W odniesieniu do rynków finansowych często występuje tzw. przeoptymalizowanie parametrów algorytmów inwestycyjnych opartych na ilościowych danych historycznych. Optymalizacja systemów inwestycyjnych odpowiada właśnie takiemu udoskonalaniu silnika samochodu. Jeśli zbyt mocno próbuje się „wyżyłować system” na podstawie danych z przeszłości, tym większe rozczarowanie może czekać przy zastosowaniu tego algorytmu w obecnych warunkach. Bardzo prawdopodobne, że nawet niewielka zmiana w warunkach zewnętrznych dla rynku spowoduje poważne rozminięcie się wyników systemu inwestycyjnego z oczekiwaniami.

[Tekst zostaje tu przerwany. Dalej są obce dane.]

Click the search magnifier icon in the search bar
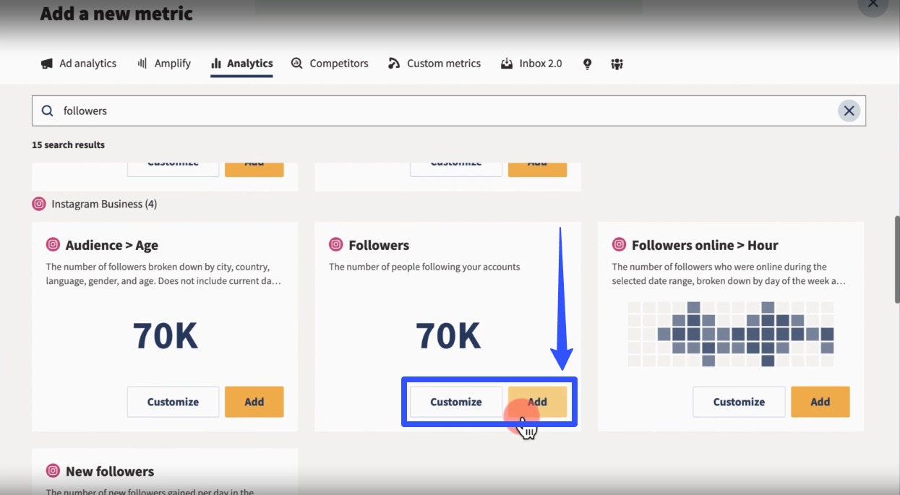900x495 pixels. pyautogui.click(x=47, y=111)
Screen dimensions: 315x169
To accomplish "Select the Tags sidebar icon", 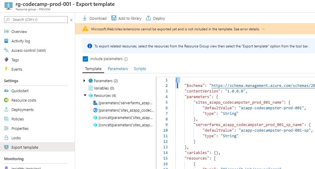I will [x=6, y=60].
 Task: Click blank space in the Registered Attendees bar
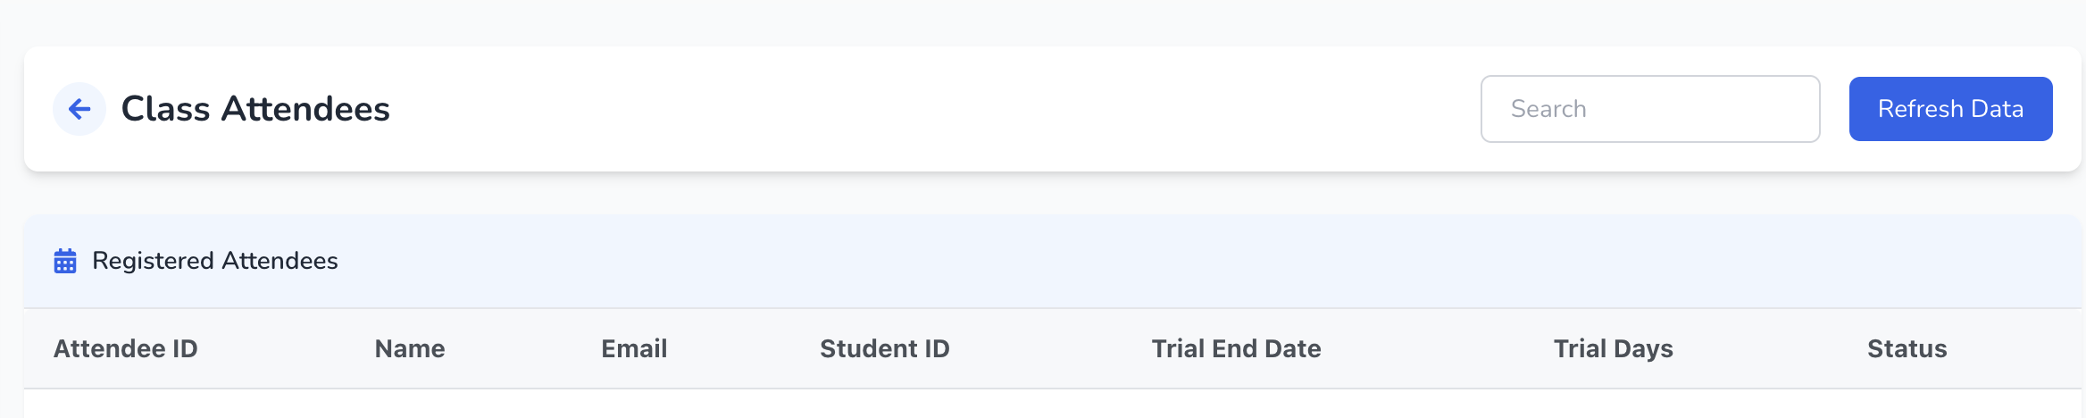[x=1072, y=261]
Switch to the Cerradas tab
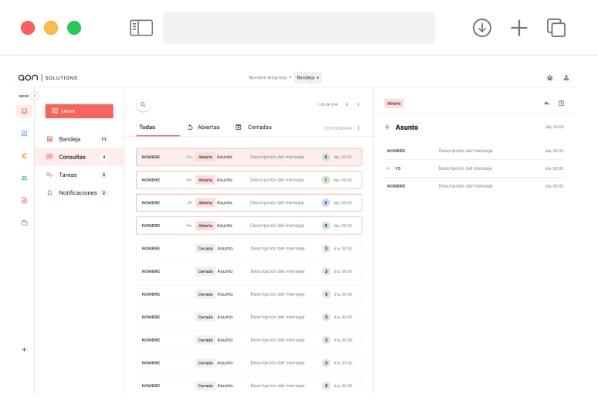 [x=253, y=127]
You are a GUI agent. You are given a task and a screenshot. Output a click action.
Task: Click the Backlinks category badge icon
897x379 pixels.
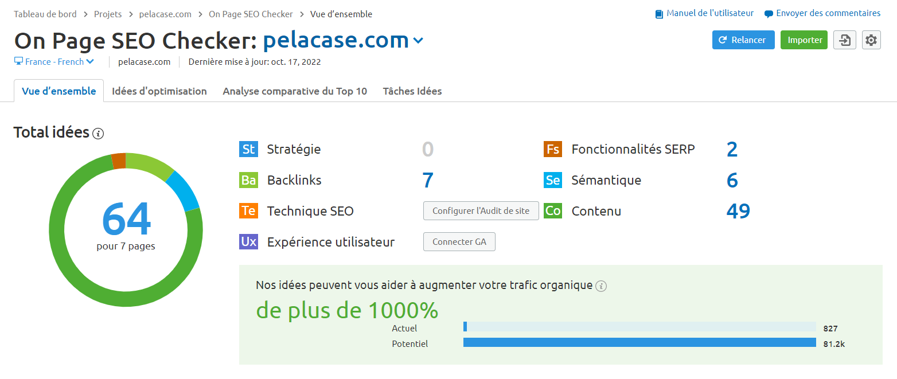[248, 180]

Wiele wskazuje na to, że światowi sternicy polityki fiskalnej i monetarnej, z podkreśleniem roli USA, doprowadzili właśnie gospodarkę i rynki finansowe do takiego stanu wyżyłowania. A to oznacza, że wycisnęli poprzez stymulację fiskalną (obniżka podatków w USA bez ograniczania wydatków budżetowych) i niemal nieustającą stymulację pieniężną (krótki okres zacieśniania polityki przez FED okazuje się być wręcz epizodem) wszystko, co można było w tych warunkach zrobić. Zamiast poważnych i odważnych reform strukturalnych przygotowujących świat na wyzwania demograficzne, migracyjne, ekologiczne i wiele innych  mamy próby utrzymania na siłę jakiegokolwiek wzrostu gospodarczego. Obarczone do tego zużywaniem bez opamiętania wszelkich rezerw – społecznych, przyrodniczych i ekonomicznych. Z rezerwą zaufania do instytucji publicznych na czele.

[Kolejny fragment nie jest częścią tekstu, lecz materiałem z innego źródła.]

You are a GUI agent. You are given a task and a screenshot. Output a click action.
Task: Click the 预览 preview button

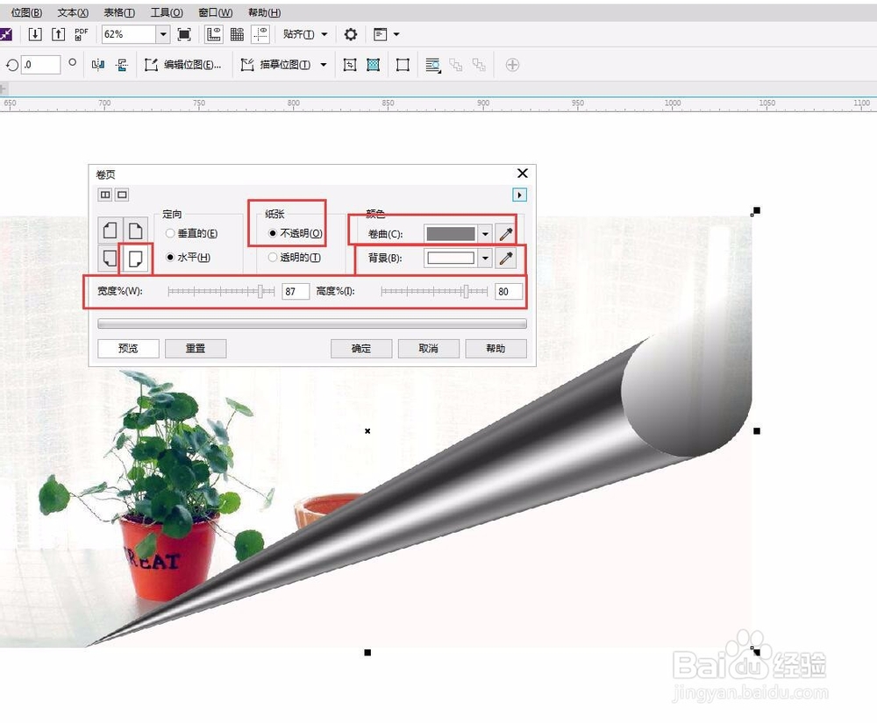127,348
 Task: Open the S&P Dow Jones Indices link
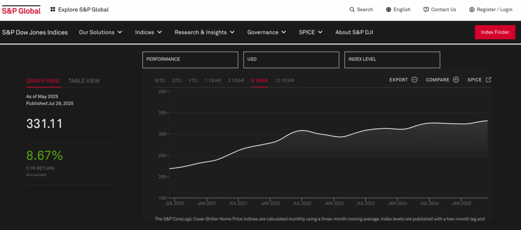point(35,32)
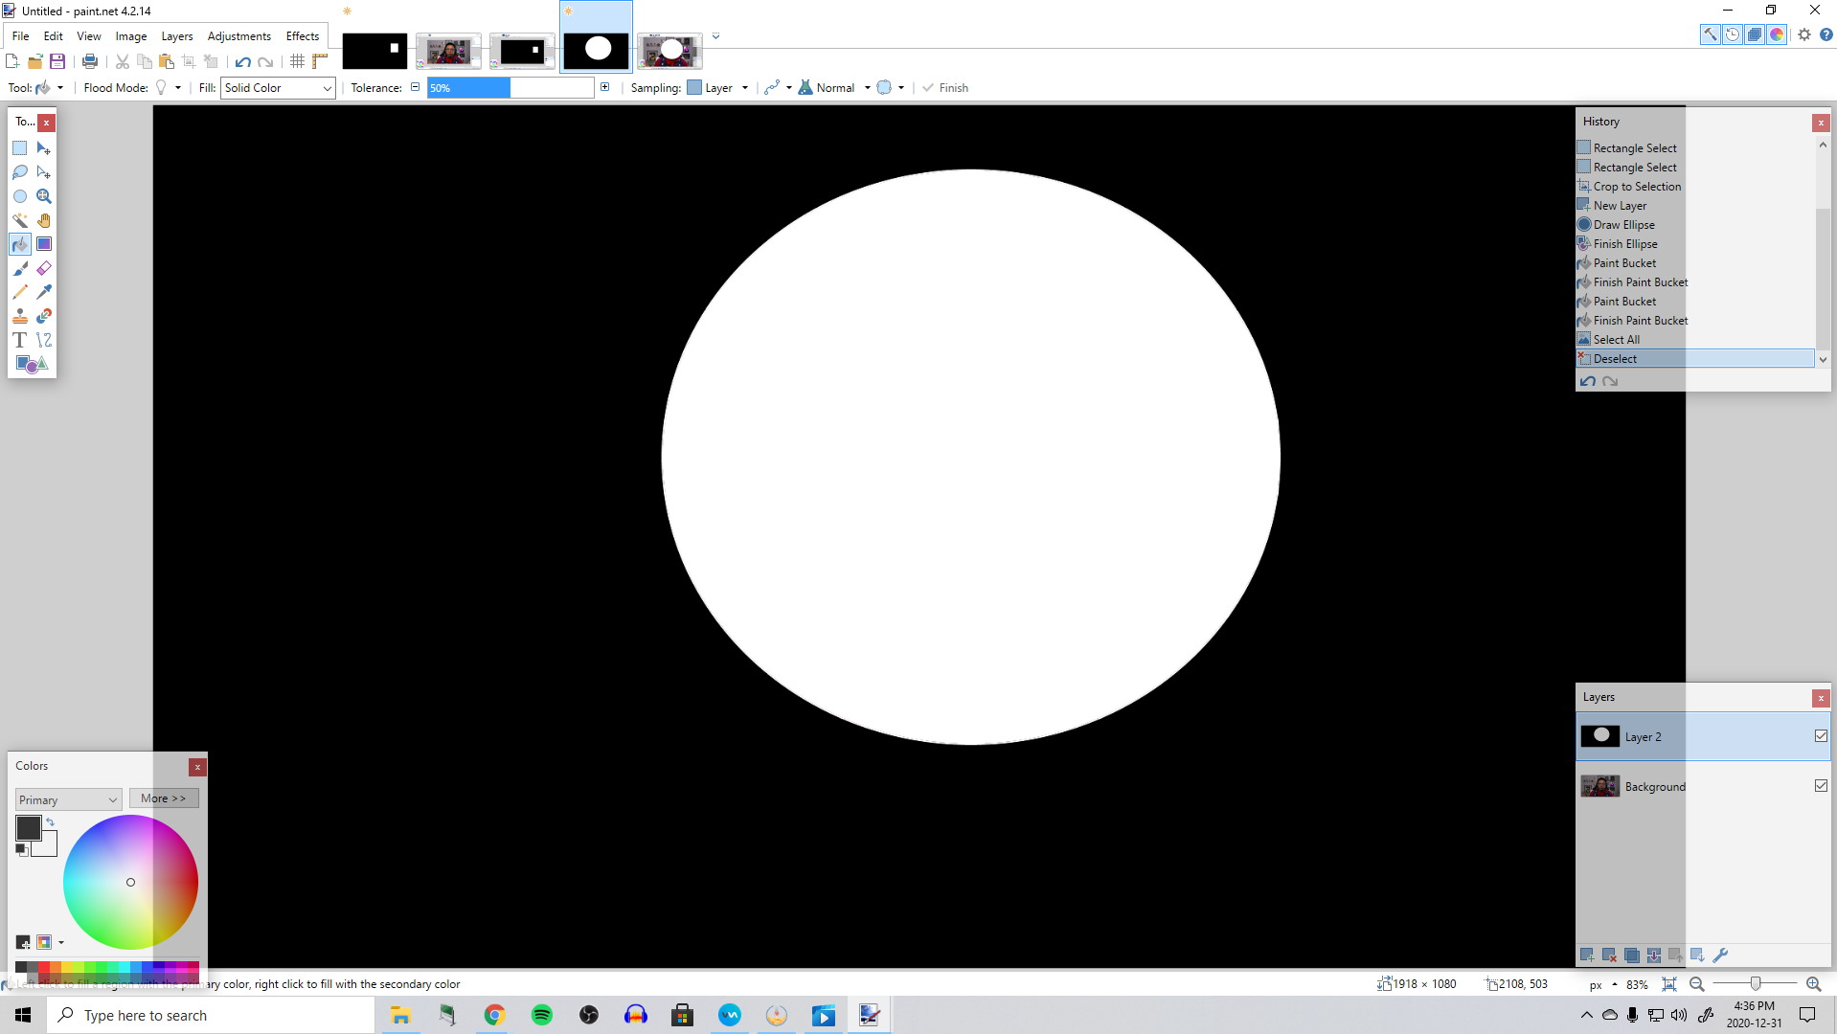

W takiej sytuacji system ekonomiczny, zarówno amerykański, jak i szerzej – globalny, są obecnie bardzo wrażliwe na wszelkie zaburzenia warunków zewnętrznych. A takimi zaburzeniami mogą okazać się zarówno koronawirusy, jak i anomalie klimatyczne (powodujące istotne ryzyko skoku inflacji produktów żywnościowych), a także wzrost nastrojów populistycznych, kryzys demokracji, konflikty międzynarodowe i wewnętrzne – na tle coraz większych podziałów społecznych.

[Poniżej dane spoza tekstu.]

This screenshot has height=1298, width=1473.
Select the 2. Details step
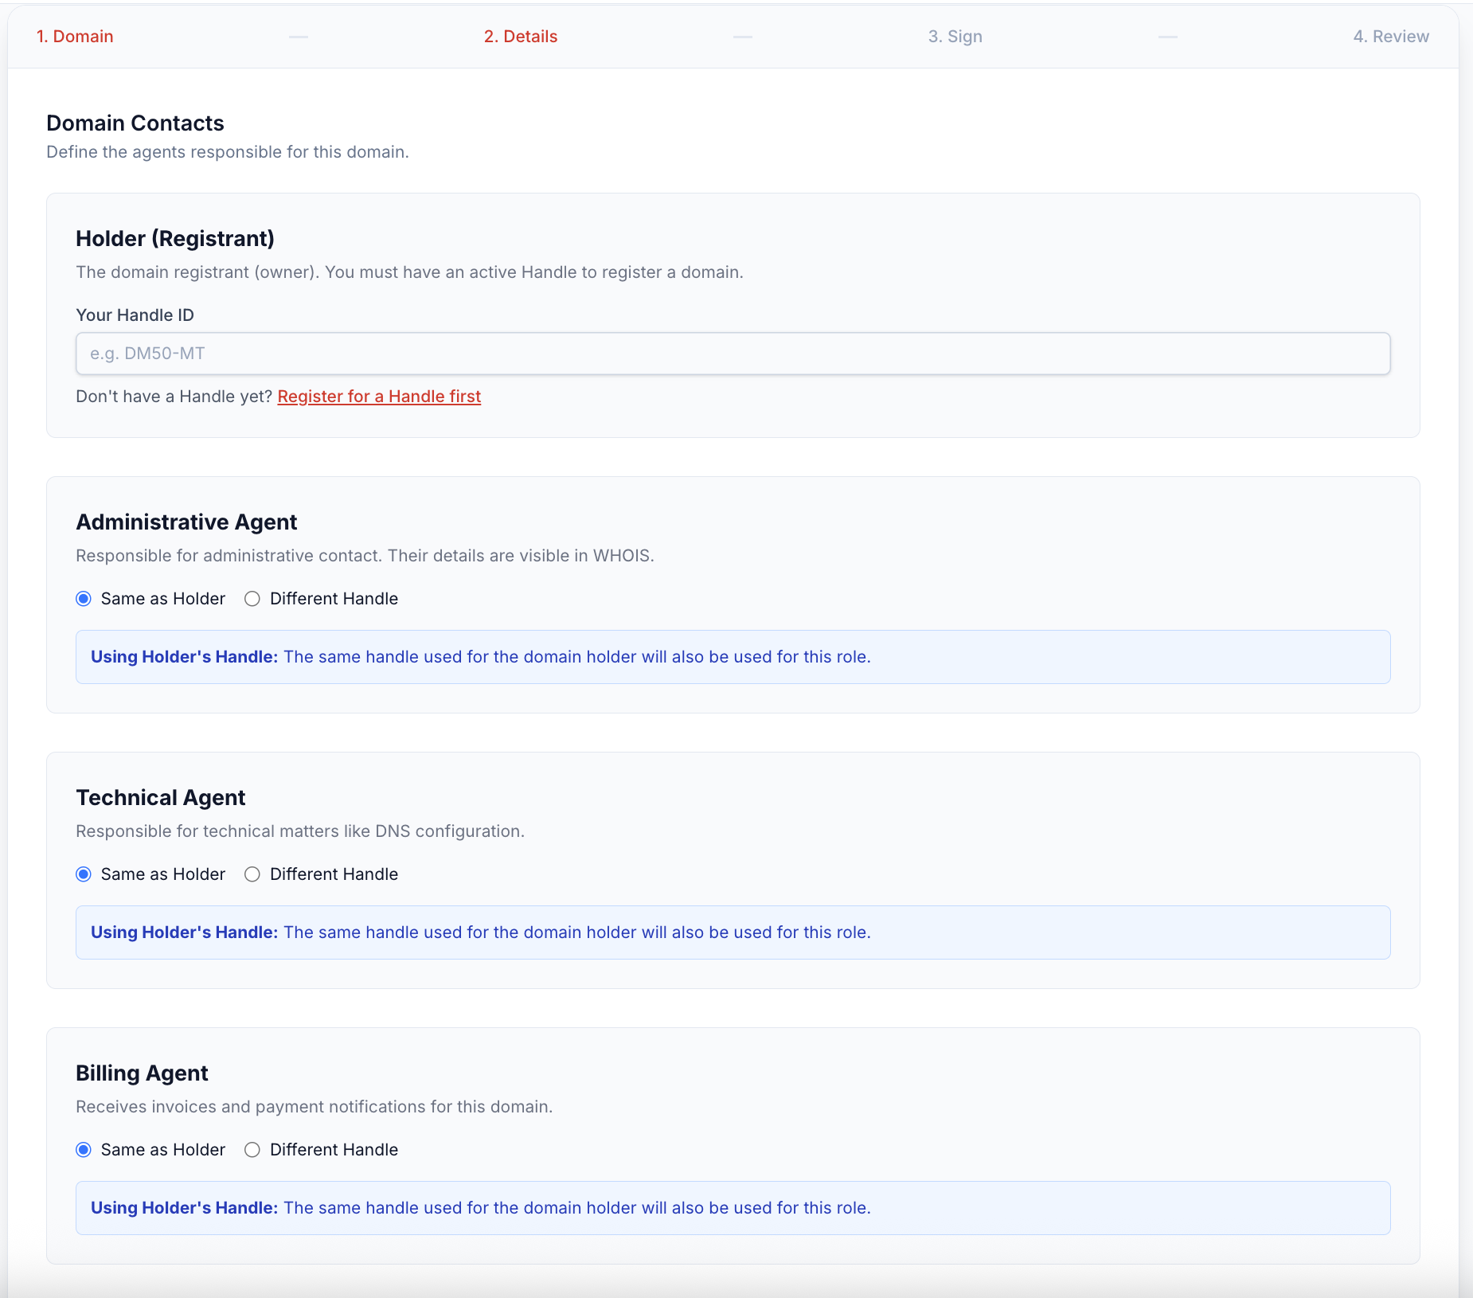(520, 37)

Dotychczasowa polityka amerykańska, sterowana kalendarzem wyborczym, wydaje się dążyć do dalszej optymalizacji systemu ekonomicznego w bieżących warunkach. Prezydent Trump zapowiedział nawet przygotowywanie kolejnych „wspaniałych umów” i obniżek podatków. Jednak nawet niewielkie odchylenie od oczekiwań co do uwarunkowań zewnętrznych, jak problemy Chin z realizacją pierwszej fazy umowy handlowej (choćby z powodu pandemii koronawirusa), może obnażyć poważne koszty uboczne dotychczasowych działań. A wtedy nawet kolejny dodruk dolarów przez FED i obniżka podatków nie uspokoją drgań „stiuningowanej” gospodarki. A tym bardziej rynków finansowych.